Моя (не)любимая бывшая (СИ) - Рымарь Диана. Страница 45
С этими словами я поворачиваюсь в сторону Снежаны, которая стоит поодаль и буравит меня ненавидящим взглядом.
— Подонок! — кричит она. — Сколько ты меня мучил, чтобы снять то проклятое видео. Гореть тебе в аду!
— Она врет! — говорю во всеуслышание.
— Закрой свой грязный рот, — рявкает со сцены Барсег. — Снежана — не единственная твоя жертва. Это ведь твоя схема, брат. Берешь молодую девчонку, запугиваешь, насилуешь, снимаешь на видео, как ей типа нравится. А потом шантажируешь, заставляешь молчать. Вот только не все молчат, правда?
— Где доказательства? Вшивое видео, что ты продемонстрировал? — хмыкаю зло.
— Доказательство — показания жертв, — чеканит Барсег. — Света Клинова, Анжела Милова, Стася Абрамова… Их до хрена, Ваган!

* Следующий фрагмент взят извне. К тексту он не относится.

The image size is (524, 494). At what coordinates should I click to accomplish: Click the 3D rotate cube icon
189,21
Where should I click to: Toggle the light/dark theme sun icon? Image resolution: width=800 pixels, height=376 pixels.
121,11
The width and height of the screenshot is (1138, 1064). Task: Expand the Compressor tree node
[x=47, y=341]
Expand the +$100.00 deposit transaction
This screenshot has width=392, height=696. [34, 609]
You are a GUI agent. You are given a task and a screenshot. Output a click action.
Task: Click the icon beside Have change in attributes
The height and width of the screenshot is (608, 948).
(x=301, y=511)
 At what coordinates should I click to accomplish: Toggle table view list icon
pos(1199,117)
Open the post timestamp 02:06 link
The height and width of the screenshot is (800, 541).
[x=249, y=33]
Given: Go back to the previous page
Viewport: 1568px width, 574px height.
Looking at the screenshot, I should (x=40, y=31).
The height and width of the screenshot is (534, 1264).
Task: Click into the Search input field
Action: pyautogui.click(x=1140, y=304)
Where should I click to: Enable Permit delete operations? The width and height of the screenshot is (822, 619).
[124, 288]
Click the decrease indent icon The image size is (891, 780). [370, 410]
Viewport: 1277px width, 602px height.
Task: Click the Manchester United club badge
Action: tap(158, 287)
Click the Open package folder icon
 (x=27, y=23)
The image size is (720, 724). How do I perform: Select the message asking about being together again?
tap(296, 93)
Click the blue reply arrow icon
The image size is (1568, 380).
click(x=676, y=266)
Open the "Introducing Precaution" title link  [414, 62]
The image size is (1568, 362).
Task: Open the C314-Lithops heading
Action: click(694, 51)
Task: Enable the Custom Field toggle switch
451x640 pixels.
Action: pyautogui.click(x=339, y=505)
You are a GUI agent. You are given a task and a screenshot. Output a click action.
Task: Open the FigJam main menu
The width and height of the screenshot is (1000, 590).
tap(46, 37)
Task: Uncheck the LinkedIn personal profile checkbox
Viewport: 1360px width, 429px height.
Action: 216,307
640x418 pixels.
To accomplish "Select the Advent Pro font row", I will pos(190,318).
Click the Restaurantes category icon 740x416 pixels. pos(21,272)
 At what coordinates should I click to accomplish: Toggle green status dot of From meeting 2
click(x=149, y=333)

Пока Барсег говорит, вперед неожиданно выступает мой будущий тесть, Вахтанг Артурович Повеян.
Он — огромный пятидесятилетний мужик с лицом убийцы. Я сильно сочувствую всем, кто когда-либо вставал у него на пути. Знаю, он в девяностые что только ни делал. Поговаривают, что и глотки резал. Теперь-то бизнесмен, а раньше…
Даже мне, обладателю приличного роста и совсем не хилого телосложения, делается страшно от его рыка.
— Закрой свой рот, мальчишка! — орет Вахтанг Артурович на Барсега. — Ты чушь несешь, брата родного позоришь. Зятя моего будущего оскорбить пытаешься. Где твоя любовь к семье? Где верность? За падшую девку вступаешься…
Надо видеть в этот момент лицо Барсега. Он буквально звереет, спрыгивает со сцены и оказывается рядом с Вахтангом Артуровичем.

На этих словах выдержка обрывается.